**READING PASSAGE**

* * *

On the western flank of the ridge, an unstable airmass spreads NE-wards over western Europe during the night, reaching Germany in the early morning hours. As GFS strongly overestimated the BL moisture today over France (Trappes: dewpoint forecast: 20 °C vs. measurement: 15 °C ), we do not trust in the exceptional CAPE values of up to 3000 J/kg that GFS forecasts for tomorrow. We think that 1200-1500 with peaks up to 2000 J/kg (where moisture pooling occurs) are more realistic. We also refer to ECMWF and ARPEGE concerning this point.

According to the general NWP consensus, first DMC is likely in the morning hours over northern Germany which is linked to the occlusion point sfc low. In a small corridor (mainly over Mid Lower Saxony), WAA-generated 0-3 km SRH coincides with increasing CAPE around 1000 J/kg. Here, e.g. EURO 4 or WRF 4 km simulate a well defined MCS.
Although such a system might be elevated, BL rooting cannot be excluded. Then, the system may quickly become severe capable of producing severe to locally damaging wind gusts (if a strong cold pool develops) and heavy convective precipitation. Although the hail risk is reduced in the early daytime, we cannot exclude a large hail event as well. Regarding Corfidi vectors, the MCS will translate towards eastern Germany where further intensification is questionable due to missing CAPE. Nevertheless it has to be mentioned, that EURO 4 simulates a strengthening of the system.

* * *

**REQUIRED TASK 1**
In the forecast discussion, what dewpoint did GFS forecast for Trappes, and what value was measured?
**REQUIRED TASK 2**
Write out the stretch of the forecast discussion from "On the western" through "concerning this point.", swapping "GFS" for "the GFS model".

* * *

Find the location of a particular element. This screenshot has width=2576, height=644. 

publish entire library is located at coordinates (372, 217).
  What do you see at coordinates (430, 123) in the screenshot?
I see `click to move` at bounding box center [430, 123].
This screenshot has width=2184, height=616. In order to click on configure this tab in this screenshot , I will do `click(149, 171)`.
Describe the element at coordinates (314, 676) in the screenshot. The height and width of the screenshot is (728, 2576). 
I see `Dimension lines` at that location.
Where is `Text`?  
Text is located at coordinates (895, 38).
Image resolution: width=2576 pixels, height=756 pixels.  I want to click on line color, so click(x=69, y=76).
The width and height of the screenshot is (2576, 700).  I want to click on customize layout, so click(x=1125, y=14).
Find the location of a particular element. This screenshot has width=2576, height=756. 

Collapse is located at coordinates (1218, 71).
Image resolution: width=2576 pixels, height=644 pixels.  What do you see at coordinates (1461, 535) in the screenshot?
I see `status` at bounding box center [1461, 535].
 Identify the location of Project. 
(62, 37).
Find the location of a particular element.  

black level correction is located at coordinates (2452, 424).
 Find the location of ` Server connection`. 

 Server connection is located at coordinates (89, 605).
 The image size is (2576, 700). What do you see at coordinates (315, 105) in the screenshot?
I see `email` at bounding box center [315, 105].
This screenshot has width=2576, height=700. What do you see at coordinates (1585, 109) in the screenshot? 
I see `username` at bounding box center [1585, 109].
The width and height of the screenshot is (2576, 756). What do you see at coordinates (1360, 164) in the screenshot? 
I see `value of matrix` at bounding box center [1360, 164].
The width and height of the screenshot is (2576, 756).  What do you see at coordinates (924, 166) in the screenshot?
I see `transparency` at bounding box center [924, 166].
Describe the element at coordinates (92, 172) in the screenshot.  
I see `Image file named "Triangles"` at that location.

* * *

**FULL OUTPUT 1**
GFS forecast a dewpoint of 20 °C, but the measurement was 15 °C.

**FULL OUTPUT 2**
On the western flank of the ridge, an unstable airmass spreads NE-wards over western Europe during the night, reaching Germany in the early morning hours. As the GFS model strongly overestimated the BL moisture today over France (Trappes: dewpoint forecast: 20 °C vs. measurement: 15 °C ), we do not trust in the exceptional CAPE values of up to 3000 J/kg that the GFS model forecasts for tomorrow. We think that 1200-1500 with peaks up to 2000 J/kg (where moisture pooling occurs) are more realistic. We also refer to ECMWF and ARPEGE concerning this point.